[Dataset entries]
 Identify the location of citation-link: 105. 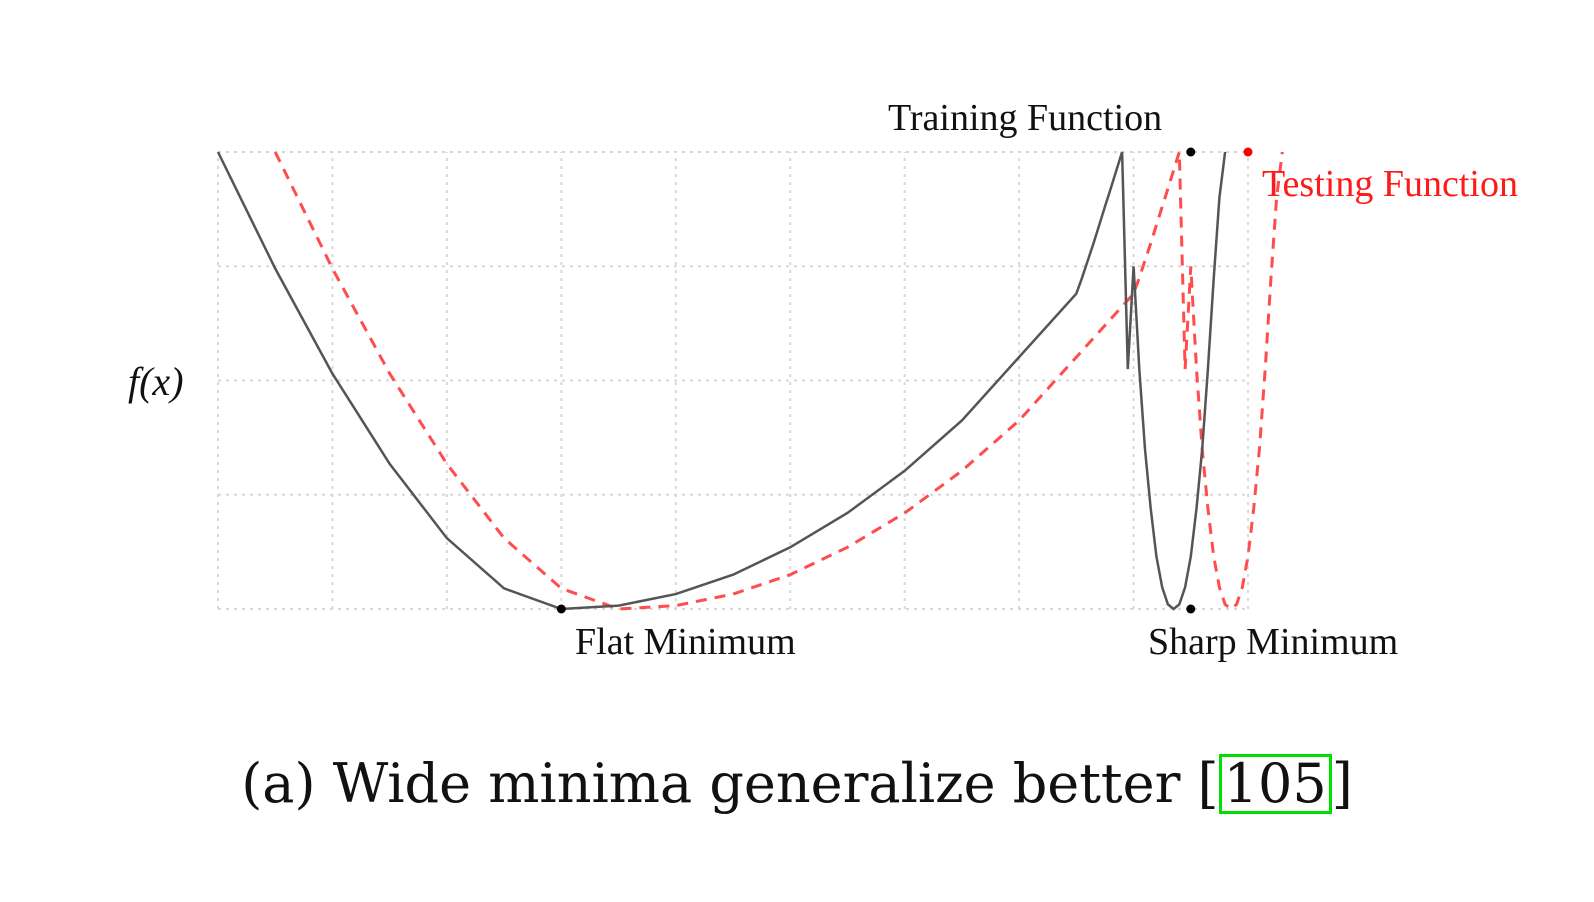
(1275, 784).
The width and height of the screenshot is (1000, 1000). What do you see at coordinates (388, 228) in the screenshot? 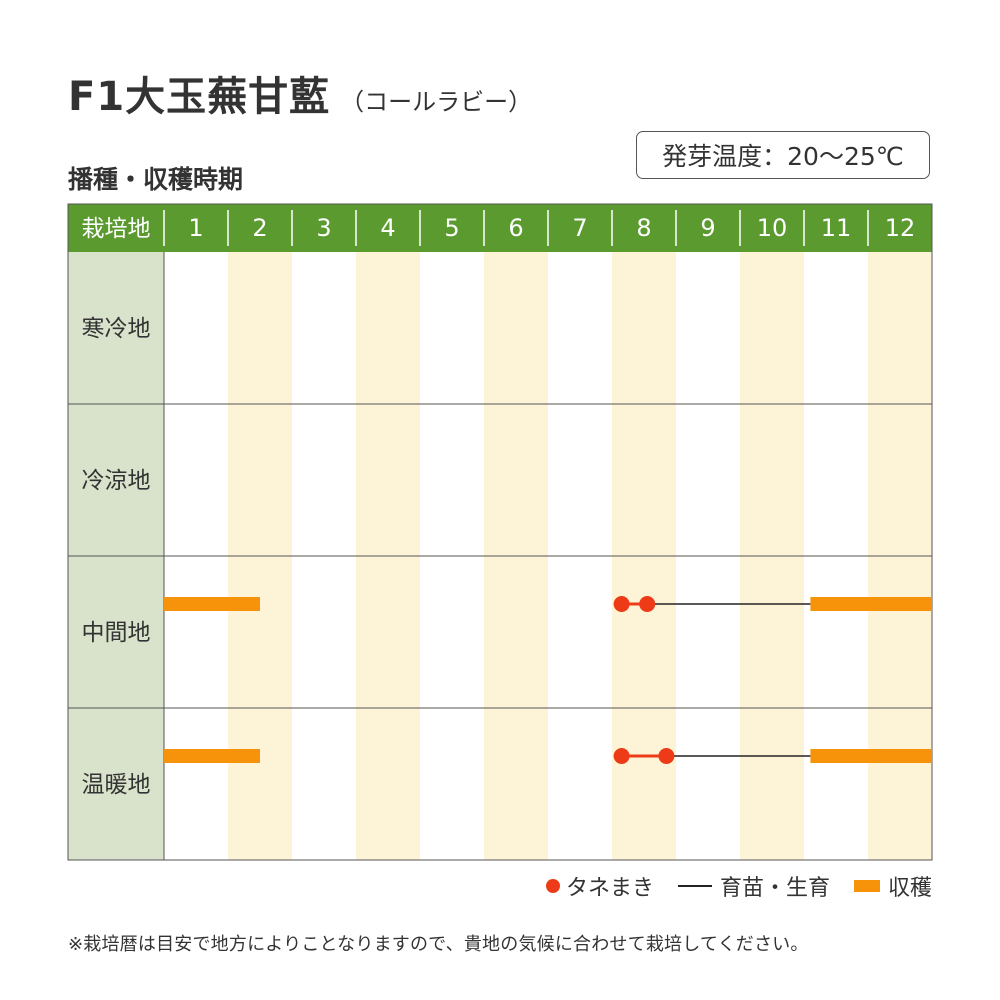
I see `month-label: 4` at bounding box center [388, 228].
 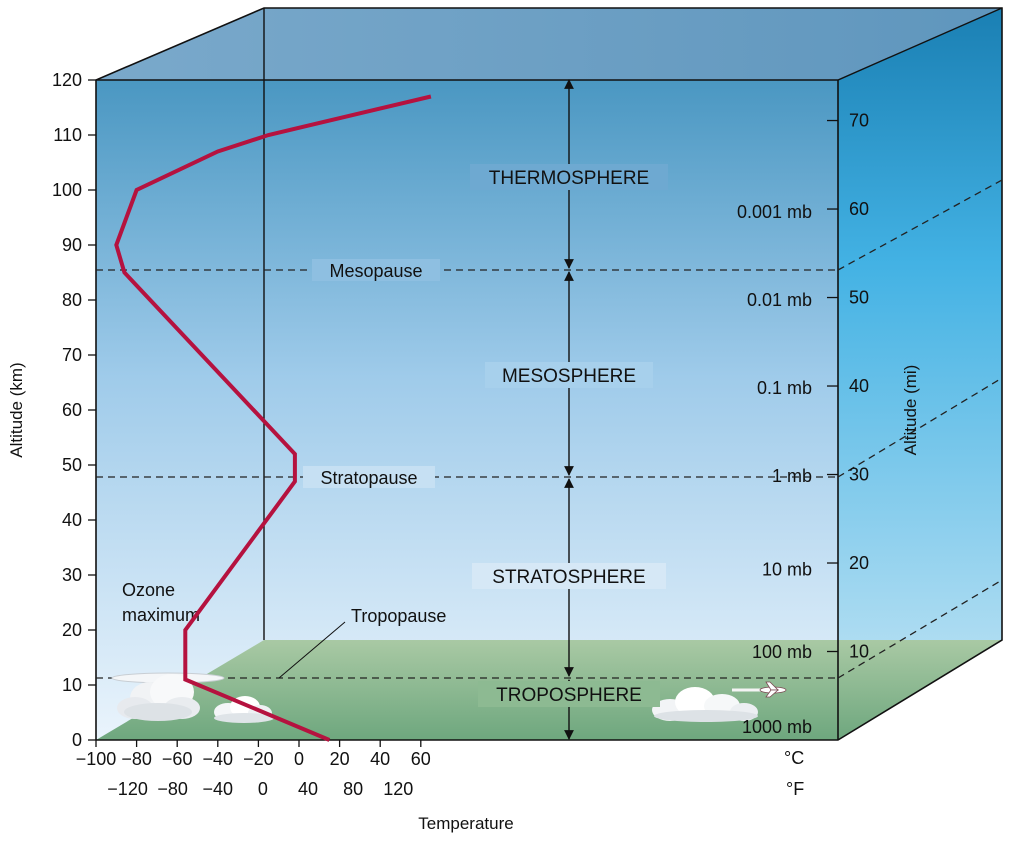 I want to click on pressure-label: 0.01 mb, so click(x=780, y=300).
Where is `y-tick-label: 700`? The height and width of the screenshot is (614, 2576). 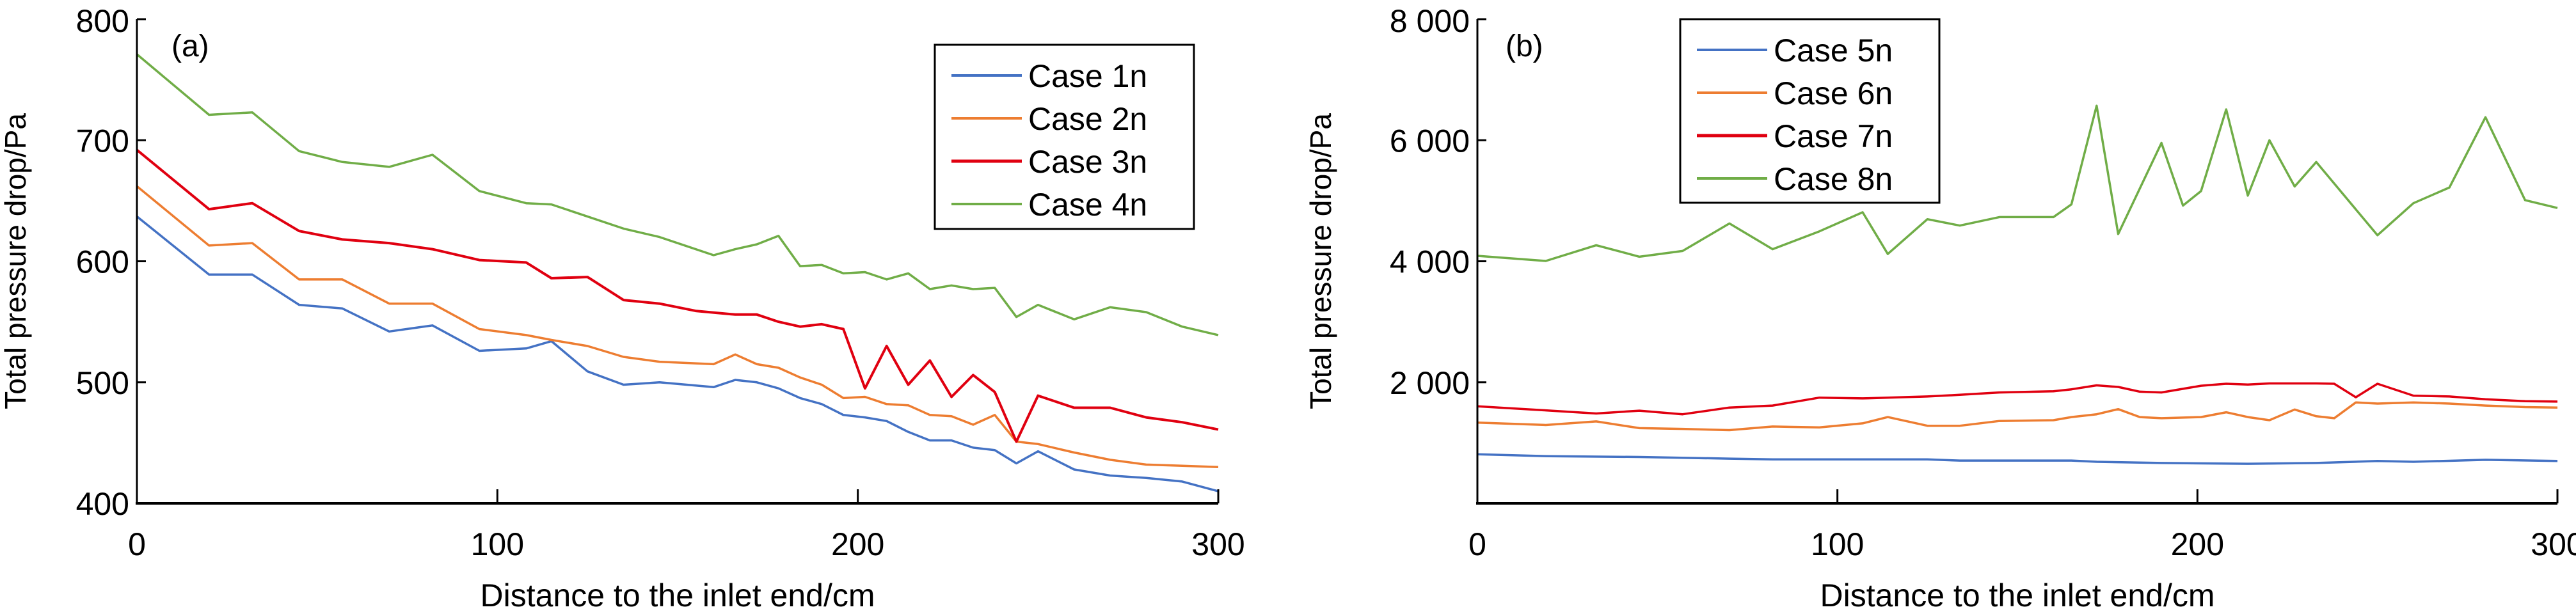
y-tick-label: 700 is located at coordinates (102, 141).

Exercise aim: Return every line of the listing above word for word, omitting the pictures.

Answer to this problem:
 Identify the location of citation-link: 105. 
(1275, 784).
The width and height of the screenshot is (1000, 1000). What do you see at coordinates (388, 228) in the screenshot? 
I see `month-label: 4` at bounding box center [388, 228].
  I want to click on pressure-label: 0.01 mb, so click(x=780, y=300).
Where is `y-tick-label: 700`? The height and width of the screenshot is (614, 2576). 
y-tick-label: 700 is located at coordinates (102, 141).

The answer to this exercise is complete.